Second, we developed hazard and risk fundamentals for the entire populated area of Switzerland. This is the prerequisite for all action to be taken in disaster risk reduction.
Third, we started investing even more in preventive measures, including what we learned about extreme events, and improved our national system for accessible, multi-hazard early warning.
In recent heavy precipitation events, the prevention measures that we have implemented and the procedures and arrangements that were practised have proven to be effective. Prevention pays off financially, socially and ecologically!
For these measures to be successful, all relevant actors – including local - must take part in the planning process from the beginning. Full and equal participation in decision-making of all socially, physically and economically vulnerable groups must be ensured.
Switzerland reaffirms its commitment to achieving the goals of the Sendai Framework, the Paris Agreement and the Agenda 2030. Disaster Risk Reduction is a priority in its International Cooperation. Let me cite some examples to illustrate:
- Switzerland promotes the adoption of locally adapted hazard and risk maps in nearly every country where we support DRR activities, be it in Central and South America, Central Asia or the Middle East. Hazard maps are the basis for all measures in DRR. They help to avoid constructing human settlements and critical infrastructure in high risk zones.
- In Tajikistan, we started supporting the local counterparts with disaster preparedness and protection measures. Over time, our work evolved to tackling the root causes of risks through integrated watershed management and ecosystem based DRR and nature-based solutions for disaster resilience.
- In India, Switzerland supports State governments in the implementation of States’ climate change action plans. Swiss experts collaborate with Indian institutions for the analysis and prediction of landslides, flash floods and particularly climate related Glacial Lake Outburst Floods in order to set up early warning systems together with local authorities.
Let me conclude by underlining four key points pertaining to furthering the Sendai Framework and the promotion of better risk governance:
First, the biggest risks lie in the global, compound consequences of multiple hazards. Risk governance arrangements must include hazards of various types, address their interconnectedness, coordinate all levels of society, and integrate technological development as both a source of risks and solutions.
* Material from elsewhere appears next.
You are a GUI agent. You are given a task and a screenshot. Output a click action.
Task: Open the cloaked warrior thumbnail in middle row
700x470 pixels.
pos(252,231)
Second, climate change is a game-changer, exacerbating many existing risks. The best prevention is to reduce the amplitude of climate change, but the narrow time window towards achievement is closing rapidly. With climate change effects already being felt, adaptation to increased events is paramount. This means DRR as well as civil protection concepts have to be adapted to this new level of events. Switzerland supports low carbon development pathways and strengthens adaptation capacities against climate risks.
Third, prevention reduces costs. It is much more effective to consider the potential impact of hazards in all planning processes, rather than building back after a disaster has struck
Fourth, the biggest risks will affect both the present and the future. Therefore, we need to adopt an intergenerational approach to risk management. We need to make progress on addressing the risks that will cause major consequences on future generations.
Ladies and Gentlemen,
Let us work together and learn from each other to achieve the targets of the Sendai Framework jointly and to lay the foundation for a better, more inclusive, safer and greener global future.